Friday, November 18, 2011
Corner-cube weaving: a Woven Surface Truss
Rhombic tessellations, as for example in anyam gila weaving, often create an illusion of stacked cubes. When the surface really does have that stacked-cube texture, as in some of Torolf Sauermann's parametric sculptures, it can be realized by weaving elements that have 90-degree bends; for example, bent strips of sheet metal. The weaving pattern is not that of the challenging, double-layered anyam gila, but simply open triaxial weave. The geometry of the bends closes up the hexagonal openings.
I liken it to a truss because the interwoven bends stiffen the surface against bending, like corrugating sheet metal.
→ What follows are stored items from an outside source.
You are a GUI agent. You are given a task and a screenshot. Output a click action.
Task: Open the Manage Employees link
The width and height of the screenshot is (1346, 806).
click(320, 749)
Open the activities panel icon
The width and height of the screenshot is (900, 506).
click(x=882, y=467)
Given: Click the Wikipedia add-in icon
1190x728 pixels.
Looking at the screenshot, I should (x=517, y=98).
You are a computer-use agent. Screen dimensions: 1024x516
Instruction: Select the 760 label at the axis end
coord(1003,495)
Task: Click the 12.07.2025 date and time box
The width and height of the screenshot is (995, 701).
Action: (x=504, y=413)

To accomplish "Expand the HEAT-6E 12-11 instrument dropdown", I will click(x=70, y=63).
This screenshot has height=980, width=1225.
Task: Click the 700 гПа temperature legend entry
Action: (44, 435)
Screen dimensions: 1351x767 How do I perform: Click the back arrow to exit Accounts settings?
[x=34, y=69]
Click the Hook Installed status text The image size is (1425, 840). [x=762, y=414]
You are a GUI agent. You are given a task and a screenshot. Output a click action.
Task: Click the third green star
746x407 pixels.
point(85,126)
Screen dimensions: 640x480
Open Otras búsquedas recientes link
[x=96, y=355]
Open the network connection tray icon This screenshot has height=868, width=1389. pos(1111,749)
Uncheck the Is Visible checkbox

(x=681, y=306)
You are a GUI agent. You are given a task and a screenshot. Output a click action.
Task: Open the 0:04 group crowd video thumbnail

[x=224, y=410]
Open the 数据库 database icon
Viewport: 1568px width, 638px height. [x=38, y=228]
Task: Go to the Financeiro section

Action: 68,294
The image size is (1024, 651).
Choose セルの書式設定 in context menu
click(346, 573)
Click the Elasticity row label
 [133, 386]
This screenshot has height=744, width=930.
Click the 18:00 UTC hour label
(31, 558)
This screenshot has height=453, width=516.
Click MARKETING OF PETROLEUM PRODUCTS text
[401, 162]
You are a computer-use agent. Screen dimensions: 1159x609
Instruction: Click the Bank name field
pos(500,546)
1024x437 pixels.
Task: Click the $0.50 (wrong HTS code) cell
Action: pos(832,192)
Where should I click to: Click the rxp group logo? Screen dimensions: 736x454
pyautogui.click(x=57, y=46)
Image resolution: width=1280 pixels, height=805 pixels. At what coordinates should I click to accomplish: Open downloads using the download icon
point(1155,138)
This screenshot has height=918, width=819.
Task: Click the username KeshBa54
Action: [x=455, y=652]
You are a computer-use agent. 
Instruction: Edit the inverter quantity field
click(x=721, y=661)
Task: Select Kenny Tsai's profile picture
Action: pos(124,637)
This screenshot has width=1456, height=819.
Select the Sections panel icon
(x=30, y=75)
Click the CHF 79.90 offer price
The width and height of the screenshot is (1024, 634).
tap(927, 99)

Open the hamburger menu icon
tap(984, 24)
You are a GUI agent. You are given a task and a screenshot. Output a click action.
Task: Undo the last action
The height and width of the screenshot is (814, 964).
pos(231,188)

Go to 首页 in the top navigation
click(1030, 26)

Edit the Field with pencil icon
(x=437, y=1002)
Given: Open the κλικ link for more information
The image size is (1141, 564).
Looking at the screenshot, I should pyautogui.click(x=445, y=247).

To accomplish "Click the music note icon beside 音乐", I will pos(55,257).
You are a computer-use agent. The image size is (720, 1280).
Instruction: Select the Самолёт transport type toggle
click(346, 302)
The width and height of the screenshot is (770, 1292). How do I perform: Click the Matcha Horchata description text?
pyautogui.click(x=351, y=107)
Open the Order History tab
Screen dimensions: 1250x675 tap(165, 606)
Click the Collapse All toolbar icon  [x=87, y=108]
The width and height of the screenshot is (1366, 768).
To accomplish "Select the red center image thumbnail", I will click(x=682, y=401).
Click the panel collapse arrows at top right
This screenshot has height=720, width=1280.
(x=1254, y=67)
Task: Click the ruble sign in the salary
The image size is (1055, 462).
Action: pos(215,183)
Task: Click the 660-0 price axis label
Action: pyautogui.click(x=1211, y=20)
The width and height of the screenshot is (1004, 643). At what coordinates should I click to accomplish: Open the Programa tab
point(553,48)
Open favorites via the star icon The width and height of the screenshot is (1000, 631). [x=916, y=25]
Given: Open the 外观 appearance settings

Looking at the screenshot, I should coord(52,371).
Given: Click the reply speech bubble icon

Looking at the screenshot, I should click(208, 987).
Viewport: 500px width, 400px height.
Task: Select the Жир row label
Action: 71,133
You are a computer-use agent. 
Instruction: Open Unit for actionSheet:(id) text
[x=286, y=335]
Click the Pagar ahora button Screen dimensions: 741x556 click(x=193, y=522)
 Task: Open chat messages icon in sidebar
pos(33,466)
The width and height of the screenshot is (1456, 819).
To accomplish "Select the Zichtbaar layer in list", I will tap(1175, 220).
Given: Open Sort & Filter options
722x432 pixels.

The bends can be preformed on a two-pin jig. The distance between the outside of the pins needs to be slightly wider than the strip. Here, 0.59" for 0.50" x .017" steel strapping.
The stacked cubes pattern implicitly defines a 2-colorable triangulation:
The dual of the triangulation is a bipartite trivalent map:
Starting from any given map, M, a bipartite trivalent map is defined by the map operation bevel, Be(M). That new map describes a woven truss. The corresponding 2-colorable triangulation is given by Mt(M).
The weavers themselves follow along the edges of the medial of the triangulation, Me(Mt(M)), or, identically, Me(Be(M)).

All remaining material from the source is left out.